İnsanla hayvanı ayıran en önemli özellik sadece düşünmesi ve konuşması değildir, kan vermesidir !

Belki EFE olmaz ama başka binlerce EFE'ye umut olabilirsiniz. 

İstanbul Çapa Kemik İliği Bankasına ya da Ankara İbn-i Sina Kemik iliği bankasına kan verebilirsiniz.

Hayat geliyorum demiyor , geldimi de çok ağır koyuyor !
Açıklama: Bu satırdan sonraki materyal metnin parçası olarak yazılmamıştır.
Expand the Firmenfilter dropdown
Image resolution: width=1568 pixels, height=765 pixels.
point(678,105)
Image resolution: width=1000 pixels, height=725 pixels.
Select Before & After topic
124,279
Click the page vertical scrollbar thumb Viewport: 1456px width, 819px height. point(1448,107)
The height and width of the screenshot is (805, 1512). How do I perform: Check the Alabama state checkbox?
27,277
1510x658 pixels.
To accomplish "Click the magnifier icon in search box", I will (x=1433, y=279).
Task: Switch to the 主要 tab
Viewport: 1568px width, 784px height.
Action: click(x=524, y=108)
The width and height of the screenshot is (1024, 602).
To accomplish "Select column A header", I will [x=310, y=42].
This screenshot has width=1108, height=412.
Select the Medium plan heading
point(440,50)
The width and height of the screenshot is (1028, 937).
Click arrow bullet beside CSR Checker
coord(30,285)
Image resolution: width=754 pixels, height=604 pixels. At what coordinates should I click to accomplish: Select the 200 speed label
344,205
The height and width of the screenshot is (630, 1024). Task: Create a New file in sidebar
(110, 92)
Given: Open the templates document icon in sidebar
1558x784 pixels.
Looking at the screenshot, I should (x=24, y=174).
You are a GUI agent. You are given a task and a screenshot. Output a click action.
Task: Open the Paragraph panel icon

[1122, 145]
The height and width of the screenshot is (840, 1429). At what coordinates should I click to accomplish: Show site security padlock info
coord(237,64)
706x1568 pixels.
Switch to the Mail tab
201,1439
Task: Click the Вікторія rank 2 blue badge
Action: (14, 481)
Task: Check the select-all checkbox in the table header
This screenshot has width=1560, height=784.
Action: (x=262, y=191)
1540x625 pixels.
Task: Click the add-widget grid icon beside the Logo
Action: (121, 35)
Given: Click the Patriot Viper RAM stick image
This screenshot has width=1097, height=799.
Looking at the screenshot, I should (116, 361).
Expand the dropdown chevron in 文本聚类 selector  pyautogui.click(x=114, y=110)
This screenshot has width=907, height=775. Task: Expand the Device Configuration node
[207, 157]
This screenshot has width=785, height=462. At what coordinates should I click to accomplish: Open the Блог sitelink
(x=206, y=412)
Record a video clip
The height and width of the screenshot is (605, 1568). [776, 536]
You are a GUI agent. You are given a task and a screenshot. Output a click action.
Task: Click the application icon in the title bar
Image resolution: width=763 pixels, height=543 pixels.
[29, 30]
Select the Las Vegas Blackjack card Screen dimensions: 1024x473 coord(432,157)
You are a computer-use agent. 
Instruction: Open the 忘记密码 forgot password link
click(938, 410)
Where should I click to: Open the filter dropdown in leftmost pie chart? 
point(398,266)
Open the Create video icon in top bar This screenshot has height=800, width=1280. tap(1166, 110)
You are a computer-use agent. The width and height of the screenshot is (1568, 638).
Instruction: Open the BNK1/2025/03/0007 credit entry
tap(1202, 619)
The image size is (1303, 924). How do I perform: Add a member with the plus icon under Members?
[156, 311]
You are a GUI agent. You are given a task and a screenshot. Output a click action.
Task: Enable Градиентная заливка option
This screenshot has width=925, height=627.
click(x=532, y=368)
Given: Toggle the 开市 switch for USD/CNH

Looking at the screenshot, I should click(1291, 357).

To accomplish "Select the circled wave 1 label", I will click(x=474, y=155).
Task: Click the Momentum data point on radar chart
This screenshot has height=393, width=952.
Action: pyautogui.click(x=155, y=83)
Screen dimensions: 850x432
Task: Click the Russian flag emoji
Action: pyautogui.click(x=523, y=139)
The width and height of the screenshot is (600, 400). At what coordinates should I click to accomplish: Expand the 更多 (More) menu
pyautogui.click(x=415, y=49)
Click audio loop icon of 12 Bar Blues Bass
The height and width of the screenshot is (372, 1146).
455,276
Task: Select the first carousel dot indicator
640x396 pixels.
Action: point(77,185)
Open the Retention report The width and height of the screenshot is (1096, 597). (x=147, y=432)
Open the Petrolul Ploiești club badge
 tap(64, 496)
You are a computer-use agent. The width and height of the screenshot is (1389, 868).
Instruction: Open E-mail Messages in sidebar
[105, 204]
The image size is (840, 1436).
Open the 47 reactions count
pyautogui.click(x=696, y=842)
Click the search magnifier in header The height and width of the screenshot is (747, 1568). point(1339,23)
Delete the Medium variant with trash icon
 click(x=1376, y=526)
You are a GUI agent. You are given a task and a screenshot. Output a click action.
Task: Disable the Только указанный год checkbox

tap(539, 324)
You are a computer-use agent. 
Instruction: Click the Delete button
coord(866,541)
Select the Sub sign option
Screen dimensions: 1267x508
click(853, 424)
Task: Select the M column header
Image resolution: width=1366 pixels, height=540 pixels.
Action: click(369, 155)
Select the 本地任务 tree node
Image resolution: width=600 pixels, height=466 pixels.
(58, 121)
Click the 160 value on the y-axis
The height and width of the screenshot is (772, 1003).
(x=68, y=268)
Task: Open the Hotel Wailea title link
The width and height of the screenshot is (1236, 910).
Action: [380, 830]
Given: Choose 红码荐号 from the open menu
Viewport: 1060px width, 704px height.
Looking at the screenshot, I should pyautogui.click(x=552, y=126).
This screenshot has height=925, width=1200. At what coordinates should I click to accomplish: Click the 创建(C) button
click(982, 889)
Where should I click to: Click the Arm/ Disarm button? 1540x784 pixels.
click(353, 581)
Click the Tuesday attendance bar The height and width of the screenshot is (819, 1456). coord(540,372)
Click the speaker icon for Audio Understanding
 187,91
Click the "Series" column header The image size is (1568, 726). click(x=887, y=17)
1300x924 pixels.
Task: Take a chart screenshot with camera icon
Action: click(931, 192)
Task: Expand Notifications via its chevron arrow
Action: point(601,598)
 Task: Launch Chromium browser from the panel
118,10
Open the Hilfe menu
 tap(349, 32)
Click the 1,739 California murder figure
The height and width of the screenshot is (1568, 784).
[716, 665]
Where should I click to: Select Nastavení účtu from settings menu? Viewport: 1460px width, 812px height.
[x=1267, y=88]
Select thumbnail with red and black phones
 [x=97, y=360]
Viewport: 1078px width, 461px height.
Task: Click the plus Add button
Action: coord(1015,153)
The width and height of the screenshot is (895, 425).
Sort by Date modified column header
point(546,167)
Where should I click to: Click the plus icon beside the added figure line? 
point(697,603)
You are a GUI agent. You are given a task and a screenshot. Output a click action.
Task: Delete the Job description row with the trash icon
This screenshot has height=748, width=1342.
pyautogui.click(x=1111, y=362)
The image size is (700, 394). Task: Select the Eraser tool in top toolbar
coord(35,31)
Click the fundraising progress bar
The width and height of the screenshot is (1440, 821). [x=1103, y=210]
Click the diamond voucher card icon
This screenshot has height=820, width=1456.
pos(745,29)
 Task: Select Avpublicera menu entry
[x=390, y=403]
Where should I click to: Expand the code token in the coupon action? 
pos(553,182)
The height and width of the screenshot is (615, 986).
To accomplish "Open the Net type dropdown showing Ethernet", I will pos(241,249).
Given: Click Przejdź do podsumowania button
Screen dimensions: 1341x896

Ben yaşadım, karar sizin...

5 yorum:

  1. 'Herkes duyarlı olabilseydi keşke'lerini geçiriyorum kafamdan.

    YanıtlaSil
  2. sadece merak ettiğim bir şey var. 1999 yılında spor salonlarında 80.000 kişiden alınarak kurulan ilik bankasına ne oldu? o dönem bende ilik vermiştim. Bizim kaydımız alındı mı? hatta o örneklerin USA gittiğine dair spekülasyon bile çıkarıldı.. Şimdi ben zaten ilik bankasında kayıtlıyım diye rahat mı olmalıyım yoksa gidip tekrar kontrolünü yapmalımıyım???

    YanıtlaSil
  3. Turkiyede ilik icin kayitlar tutulmuyor. Degil belirttiginiz yillar gecen seneki kayit bile yok. Boyle basi bos ve karmasik sistem

    YanıtlaSil
  4. Tesadüfi şekilde karşılaştığım bu yazıda ne kadar çok şey bulduğumu tarif etmeye çalışsam bile tam anlatamayacağım sanırım. Adımı, benimle benzer kaderi paylaşan bir adamı, en önemlisiyse aynı sebepten kaybettiğim babamı buldum, koskoca 1.5 sene şahit olduğum o acıların ve çilenin minik Efe'de duruşunu düşünürken kalbimin sıkışmasına engel olamadım. O cümlenin nasıl tamamlanacağını bilmek değil olası sonucunu bu denli hissedebilirken, hesap gününde helal etmeyeceğim yetimlik hakkımı bütün bu sorumsuzlukların sahiplerine yıkıyor ve gidiyorum!